Unseren neuen Kommentar für den 07.12.16 finden Sie hier.


Technisch ausgereizt

Am Freitag verteuerte sich Öl erneut. Damit sollte die charttechnische Möglichkeit eines Preisanstiegs ausgereizt sein. Von nun an könnte es bergab gehen, wenn da nicht die schlechte Stimmung auf Grund des unsicher gewordenen Nahen Ostens wäre.

Er zog aus, um die Welt sicherer zu machen. Das Ergebnis ist hinlänglich bekannt. Der Nahe Osten brennt mehr denn je. Er zog aus, um die Ölversorgung für die nächsten Jahrzehnte in den Griff zu bekommen. Aber dort wo er sich einmischte, herrscht Chaos. Vermutlich wäre die Welt ohne George Bush weniger unsicher und Öl billiger. Die Verunsicherung, die er schaffte, sorgt derzeit als dritte Kraft an den Ölmärkten für Preisauftrieb. Die Gefahr einer vorkriegsähnlichen Stimmung mit übertriebenen Reaktionen zu hohen Preisen liegt auf der Hand.

Dabei ist es eigentlich gut um die Ölversorgung bestellt. Russland macht große Fortschritte und hat sich zur Nummer 1 der Förderländer entwickelt. Saudi Arabien bleibt trotz des jüngsten Terroranschlags die stärkste Kraft. Lediglich aus Gründen der Preissteuerung hat sich das Land von Russland auf Platz 2 verdrängen lassen. Mexiko steigert die Produktion und Norwegen arbeitet sehr stabil. Teilausfälle der unsicheren Kantonisten Venezuela, Irak, Nigeria etc. wären verkraftbar.

Der bisher äußerst milde Herbst lässt die Heizölbevorratung besser aussehen als ein Jahr zuvor. Zwar werden im jüngsten Bericht der IEA (Internationale Energie Agentur) Bedarfsprognosen für das 4. Quartal 2003 und das 1. Quartal 2004 nach oben korrigiert. Aber wirklich eng sollte es um die Versorgung nicht werden. Schließlich könnte die OPEC ihre gedrosselten Hähne jederzeit wieder aufdrehen. Die fundamentalen Betrachtungen stellen aktuell die zweite Kraft an den Ölmärkten dar. Und die steht seit einiger Zeit eher für fallende Preise.

Die erste Kraft ist die Charttechnik, weil die für die Preisbewegung dominanten Fonds einen großen Teil ihrer Entscheidungen aus diesem Erkenntnissegment ziehen.
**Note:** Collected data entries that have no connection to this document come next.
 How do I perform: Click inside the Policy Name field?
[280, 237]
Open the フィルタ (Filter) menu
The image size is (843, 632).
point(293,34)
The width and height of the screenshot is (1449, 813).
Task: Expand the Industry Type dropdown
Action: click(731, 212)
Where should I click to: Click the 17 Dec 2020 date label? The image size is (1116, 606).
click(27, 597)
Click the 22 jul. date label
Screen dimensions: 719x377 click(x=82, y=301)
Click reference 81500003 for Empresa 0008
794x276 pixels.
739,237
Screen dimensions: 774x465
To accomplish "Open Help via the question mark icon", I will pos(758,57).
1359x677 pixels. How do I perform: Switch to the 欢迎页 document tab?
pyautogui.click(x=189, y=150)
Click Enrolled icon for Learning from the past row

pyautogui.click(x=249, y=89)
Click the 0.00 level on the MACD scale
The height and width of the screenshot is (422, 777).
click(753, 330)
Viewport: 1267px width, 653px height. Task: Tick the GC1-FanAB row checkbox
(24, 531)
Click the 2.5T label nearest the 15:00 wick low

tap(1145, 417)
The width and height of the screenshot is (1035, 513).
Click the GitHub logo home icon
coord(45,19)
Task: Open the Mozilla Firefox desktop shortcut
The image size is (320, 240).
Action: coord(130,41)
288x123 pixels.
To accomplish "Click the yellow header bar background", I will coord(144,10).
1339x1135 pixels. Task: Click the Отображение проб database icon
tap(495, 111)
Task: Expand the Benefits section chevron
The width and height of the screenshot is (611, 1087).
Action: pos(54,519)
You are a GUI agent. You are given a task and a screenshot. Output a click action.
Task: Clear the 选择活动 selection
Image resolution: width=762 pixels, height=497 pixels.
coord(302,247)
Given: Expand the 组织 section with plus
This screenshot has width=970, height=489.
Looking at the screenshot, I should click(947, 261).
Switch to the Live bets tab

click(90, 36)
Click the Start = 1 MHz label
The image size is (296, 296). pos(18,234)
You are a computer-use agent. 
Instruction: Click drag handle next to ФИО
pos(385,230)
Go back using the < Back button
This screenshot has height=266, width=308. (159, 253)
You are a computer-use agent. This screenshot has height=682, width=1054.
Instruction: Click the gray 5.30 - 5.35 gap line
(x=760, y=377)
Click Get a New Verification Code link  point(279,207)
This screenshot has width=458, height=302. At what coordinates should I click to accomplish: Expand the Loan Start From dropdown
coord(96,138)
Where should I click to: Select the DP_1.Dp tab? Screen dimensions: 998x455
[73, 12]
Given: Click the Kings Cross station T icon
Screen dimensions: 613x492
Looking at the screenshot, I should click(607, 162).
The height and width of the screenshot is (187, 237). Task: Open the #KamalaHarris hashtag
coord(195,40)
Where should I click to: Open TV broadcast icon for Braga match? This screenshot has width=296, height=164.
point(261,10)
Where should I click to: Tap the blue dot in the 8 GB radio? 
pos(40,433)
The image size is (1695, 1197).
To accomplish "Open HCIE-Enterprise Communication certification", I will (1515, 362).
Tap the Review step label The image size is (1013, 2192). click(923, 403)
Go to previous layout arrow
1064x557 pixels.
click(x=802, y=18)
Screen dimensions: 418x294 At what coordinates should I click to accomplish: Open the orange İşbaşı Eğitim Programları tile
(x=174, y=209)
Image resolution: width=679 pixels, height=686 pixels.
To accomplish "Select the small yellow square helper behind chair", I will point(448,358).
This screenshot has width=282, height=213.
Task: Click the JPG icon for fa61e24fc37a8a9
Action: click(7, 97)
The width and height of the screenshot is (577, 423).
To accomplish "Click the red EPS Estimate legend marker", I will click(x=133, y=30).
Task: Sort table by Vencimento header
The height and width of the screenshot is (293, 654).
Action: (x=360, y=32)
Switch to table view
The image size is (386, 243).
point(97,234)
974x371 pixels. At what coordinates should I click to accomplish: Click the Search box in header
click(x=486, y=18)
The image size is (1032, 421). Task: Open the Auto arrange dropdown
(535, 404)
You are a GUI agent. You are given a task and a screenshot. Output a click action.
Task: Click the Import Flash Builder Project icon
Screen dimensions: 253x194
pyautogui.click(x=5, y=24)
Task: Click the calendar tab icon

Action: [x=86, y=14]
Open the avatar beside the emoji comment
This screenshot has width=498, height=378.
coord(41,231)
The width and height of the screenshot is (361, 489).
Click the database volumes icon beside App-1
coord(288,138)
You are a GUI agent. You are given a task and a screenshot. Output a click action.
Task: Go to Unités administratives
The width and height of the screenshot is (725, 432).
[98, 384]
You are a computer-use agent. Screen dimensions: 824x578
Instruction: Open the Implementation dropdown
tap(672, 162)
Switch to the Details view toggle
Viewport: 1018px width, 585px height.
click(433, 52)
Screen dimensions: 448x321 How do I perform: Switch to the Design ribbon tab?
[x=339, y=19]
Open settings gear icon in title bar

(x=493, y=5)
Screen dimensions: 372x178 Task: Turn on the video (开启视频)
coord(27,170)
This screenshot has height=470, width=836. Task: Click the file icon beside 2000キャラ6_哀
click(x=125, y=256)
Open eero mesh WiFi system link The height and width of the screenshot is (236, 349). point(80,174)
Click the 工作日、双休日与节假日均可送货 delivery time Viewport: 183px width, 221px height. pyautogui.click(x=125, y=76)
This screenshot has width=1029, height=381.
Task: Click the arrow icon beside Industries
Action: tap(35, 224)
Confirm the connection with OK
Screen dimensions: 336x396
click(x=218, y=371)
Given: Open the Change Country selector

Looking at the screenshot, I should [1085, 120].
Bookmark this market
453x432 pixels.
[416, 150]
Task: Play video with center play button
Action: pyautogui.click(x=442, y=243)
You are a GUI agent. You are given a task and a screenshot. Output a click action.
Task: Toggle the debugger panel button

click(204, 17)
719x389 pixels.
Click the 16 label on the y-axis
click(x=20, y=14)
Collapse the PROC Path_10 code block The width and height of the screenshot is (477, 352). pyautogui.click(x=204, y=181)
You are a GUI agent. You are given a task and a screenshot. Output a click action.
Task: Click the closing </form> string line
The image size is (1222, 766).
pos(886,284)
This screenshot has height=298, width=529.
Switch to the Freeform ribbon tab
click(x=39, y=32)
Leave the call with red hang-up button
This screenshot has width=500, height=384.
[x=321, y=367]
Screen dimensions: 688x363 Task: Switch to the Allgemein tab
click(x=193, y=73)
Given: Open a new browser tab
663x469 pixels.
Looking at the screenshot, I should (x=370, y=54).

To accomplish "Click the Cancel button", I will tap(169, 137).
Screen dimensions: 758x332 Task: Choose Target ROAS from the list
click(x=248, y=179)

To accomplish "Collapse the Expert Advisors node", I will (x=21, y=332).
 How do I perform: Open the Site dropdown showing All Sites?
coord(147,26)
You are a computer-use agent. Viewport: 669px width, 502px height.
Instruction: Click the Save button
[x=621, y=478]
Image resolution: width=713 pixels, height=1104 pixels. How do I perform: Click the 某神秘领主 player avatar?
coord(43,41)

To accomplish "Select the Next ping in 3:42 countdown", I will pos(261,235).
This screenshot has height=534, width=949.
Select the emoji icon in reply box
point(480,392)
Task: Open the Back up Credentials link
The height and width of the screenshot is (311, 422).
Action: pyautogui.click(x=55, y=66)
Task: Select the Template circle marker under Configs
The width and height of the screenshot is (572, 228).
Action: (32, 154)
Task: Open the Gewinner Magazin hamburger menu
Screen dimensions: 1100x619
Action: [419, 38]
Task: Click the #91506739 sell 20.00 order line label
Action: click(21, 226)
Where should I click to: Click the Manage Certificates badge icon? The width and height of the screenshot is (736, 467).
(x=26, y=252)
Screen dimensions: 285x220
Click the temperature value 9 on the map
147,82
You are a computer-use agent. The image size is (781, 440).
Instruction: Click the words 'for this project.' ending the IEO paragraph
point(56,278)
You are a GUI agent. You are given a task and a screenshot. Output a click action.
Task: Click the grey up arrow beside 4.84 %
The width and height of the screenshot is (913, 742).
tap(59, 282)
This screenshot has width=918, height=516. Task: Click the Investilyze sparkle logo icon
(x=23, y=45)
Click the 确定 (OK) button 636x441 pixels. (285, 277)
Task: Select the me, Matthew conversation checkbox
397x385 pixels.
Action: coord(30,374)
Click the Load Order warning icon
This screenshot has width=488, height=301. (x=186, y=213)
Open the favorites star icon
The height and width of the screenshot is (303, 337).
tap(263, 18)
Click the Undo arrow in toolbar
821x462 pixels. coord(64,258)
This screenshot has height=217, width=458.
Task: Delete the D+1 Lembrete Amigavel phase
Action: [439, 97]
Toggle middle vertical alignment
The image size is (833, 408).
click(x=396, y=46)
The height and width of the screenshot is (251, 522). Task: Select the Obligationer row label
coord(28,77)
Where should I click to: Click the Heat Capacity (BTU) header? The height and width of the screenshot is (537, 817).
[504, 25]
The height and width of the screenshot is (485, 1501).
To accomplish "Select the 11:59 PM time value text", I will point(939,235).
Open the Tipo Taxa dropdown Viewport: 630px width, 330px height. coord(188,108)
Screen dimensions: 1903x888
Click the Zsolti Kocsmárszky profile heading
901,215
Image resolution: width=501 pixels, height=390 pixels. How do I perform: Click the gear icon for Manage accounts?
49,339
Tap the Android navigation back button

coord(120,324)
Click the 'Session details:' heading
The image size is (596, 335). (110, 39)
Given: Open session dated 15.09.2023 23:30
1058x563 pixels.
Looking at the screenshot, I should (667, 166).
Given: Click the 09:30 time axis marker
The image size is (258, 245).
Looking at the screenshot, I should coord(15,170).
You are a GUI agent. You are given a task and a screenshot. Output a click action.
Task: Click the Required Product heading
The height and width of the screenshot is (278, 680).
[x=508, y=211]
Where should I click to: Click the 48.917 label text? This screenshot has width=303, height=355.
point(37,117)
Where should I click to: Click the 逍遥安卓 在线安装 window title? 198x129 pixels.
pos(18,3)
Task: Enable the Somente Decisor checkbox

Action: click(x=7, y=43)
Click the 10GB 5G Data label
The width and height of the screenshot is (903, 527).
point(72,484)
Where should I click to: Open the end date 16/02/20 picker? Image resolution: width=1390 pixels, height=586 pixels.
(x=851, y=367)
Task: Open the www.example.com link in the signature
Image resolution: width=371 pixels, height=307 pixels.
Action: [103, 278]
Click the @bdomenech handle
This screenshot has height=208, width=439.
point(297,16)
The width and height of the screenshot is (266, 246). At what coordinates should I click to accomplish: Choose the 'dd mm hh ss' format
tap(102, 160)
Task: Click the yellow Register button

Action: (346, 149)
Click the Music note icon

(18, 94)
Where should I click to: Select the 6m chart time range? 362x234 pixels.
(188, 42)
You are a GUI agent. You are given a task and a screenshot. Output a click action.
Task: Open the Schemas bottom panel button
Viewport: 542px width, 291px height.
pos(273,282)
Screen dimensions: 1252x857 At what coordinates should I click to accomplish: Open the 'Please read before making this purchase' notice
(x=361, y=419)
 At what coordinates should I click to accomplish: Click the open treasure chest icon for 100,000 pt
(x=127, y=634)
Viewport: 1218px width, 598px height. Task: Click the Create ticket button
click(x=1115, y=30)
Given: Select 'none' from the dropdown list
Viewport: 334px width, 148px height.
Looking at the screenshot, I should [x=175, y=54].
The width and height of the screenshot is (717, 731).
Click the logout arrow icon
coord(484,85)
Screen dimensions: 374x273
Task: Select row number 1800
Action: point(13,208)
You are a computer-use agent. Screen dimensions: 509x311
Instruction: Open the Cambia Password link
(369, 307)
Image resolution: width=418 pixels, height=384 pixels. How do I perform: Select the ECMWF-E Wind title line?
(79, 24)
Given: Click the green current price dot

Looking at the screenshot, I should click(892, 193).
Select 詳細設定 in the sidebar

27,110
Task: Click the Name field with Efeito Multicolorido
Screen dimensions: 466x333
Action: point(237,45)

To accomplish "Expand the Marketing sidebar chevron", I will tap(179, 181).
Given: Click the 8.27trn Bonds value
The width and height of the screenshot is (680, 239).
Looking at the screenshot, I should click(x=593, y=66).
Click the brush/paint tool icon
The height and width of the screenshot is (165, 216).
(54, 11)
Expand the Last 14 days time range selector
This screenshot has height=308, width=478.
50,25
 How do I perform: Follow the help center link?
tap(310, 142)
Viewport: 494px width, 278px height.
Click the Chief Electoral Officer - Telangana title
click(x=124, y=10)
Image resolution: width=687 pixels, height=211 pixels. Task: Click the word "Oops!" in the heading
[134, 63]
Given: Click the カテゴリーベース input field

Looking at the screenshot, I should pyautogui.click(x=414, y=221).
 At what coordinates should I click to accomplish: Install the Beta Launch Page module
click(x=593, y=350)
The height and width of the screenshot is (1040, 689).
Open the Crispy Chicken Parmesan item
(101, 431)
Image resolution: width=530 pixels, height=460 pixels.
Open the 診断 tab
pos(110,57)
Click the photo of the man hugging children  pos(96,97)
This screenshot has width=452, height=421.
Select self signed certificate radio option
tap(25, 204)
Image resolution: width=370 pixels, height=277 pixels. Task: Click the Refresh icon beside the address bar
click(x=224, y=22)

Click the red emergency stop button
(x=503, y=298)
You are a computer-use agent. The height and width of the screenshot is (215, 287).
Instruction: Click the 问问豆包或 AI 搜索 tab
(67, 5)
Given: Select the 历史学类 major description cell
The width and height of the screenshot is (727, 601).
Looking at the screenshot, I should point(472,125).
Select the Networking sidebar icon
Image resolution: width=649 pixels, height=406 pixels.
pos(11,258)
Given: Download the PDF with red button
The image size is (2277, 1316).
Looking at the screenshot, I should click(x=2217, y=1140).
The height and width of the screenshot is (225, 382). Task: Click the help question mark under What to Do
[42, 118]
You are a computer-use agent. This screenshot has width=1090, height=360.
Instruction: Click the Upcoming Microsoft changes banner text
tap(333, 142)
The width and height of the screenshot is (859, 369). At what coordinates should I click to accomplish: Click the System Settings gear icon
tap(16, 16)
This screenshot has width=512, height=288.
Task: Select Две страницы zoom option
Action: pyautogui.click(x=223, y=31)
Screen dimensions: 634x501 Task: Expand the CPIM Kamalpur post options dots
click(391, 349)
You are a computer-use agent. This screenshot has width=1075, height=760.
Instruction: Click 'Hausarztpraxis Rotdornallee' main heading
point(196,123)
Von dieser Seite sollte nun Entspannung einsetzen. Nach unserer Meinung ist der jüngste Aufwärtstrend an seinem Gipfel angekommen. Ob sich die reine Lehre aber gegen die oben zitierte Stimmung durchsetzen kann, muss sich zeigen. Leider sind Zweifel angebracht.

Uns Europäern wird der hohe Ölpreis wenigstens mit einem schwachen Dollar erträglich gemacht. Im Augenblick sieht es in den Charts so aus, als wollten sich die gegenläufigen Trends beim Öl und beim Dollar umkehren. Die Rochade brächte uns natürlich keinen Gewinn.

Der Gasölpreis kletterte am Freitag erneut aufwärts. Heute Morgen zeigt er sich stabil. Die Tonne kostet 270$.

Unsere Heizölpreise legten am Freitag wieder zu. Eigentlich sollten sie das aktuelle Niveau nicht nach oben verlassen, weil die neutralisierende Wirkung von Ölpreis und Dollarkurs anhält. Es besteht aber die Gefahr, dass die Stimmung auf Grund der kriegsähnlichen Zustände im Irak kippt und unerwartete Auftriebskräfte freisetzt. Damit könnte sich ein neuer Aufwärtstrend Bahn brechen.